In other words, interstate commerce would not, for example, include a sale from someone in Lower Michigan to someone in Upper Michigan that happened to be delivered via Illinois. I have also found as objects of such regulation, aggregation only up to the level of single shipments of multiple units, not some "stream" that might include non-qualifying objects.
As originally understood, interstate "commerce" did not include primary production, such as farming, hunting, fishing, or mining. It did not include services, securities, or communication. Nor did it include manufacturing, transport, retail sales, possession, use, or disposal of anything. It did not include anything that might have a "substantial effect" on commerce, or the operations of parties not directly related to the actual transfers of ownership and possession.

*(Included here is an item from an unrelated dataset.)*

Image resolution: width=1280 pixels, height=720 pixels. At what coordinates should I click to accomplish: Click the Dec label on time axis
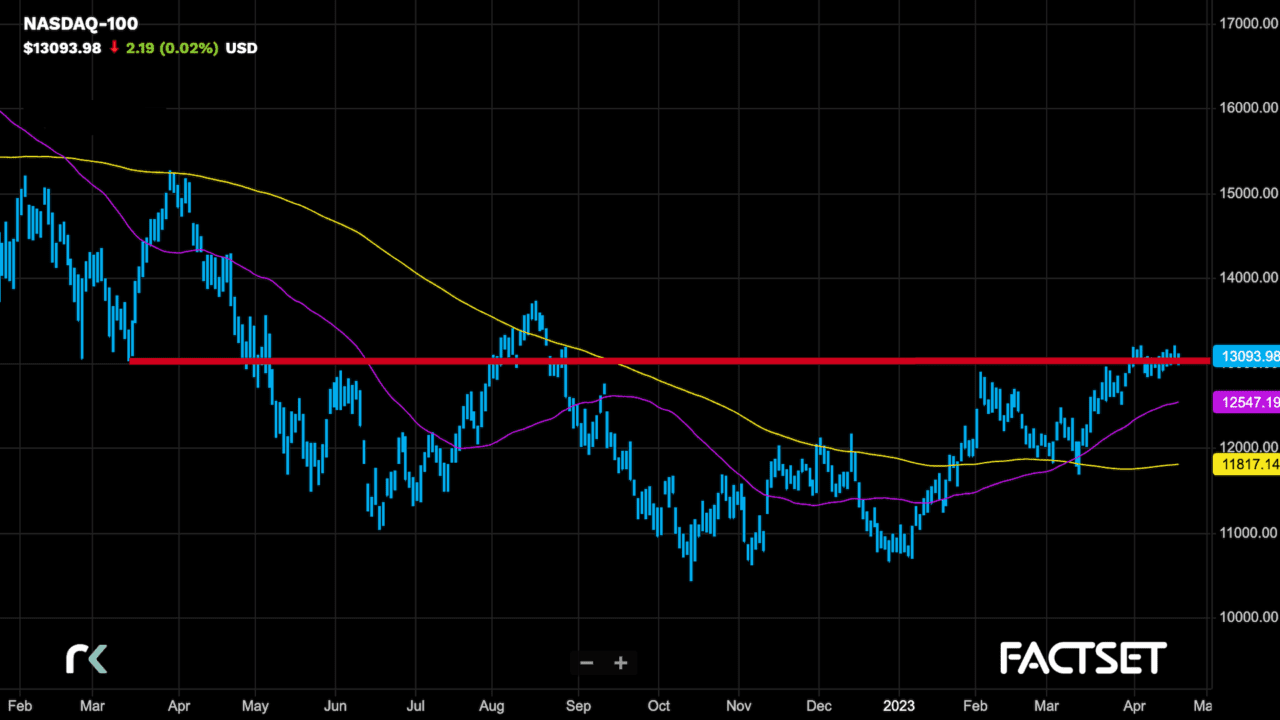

It also did not include all "traffic". There is an implied power to regulate traffic to the extent necessary to separate commercial traffic from noncommercial, such as to require that traffic move through ports of entry and be subject to inspection, but once noncommercial traffic is identified as such it is no longer constitutionally subject to regulation. However, carrying human passengers would not qualify as commercial traffic, even through it might be done for hire, because humans are not tangible commodities being traded with the temporizing exception of slaves until the logical imcompatibility of slavery with the language of the Constitution could be resolved.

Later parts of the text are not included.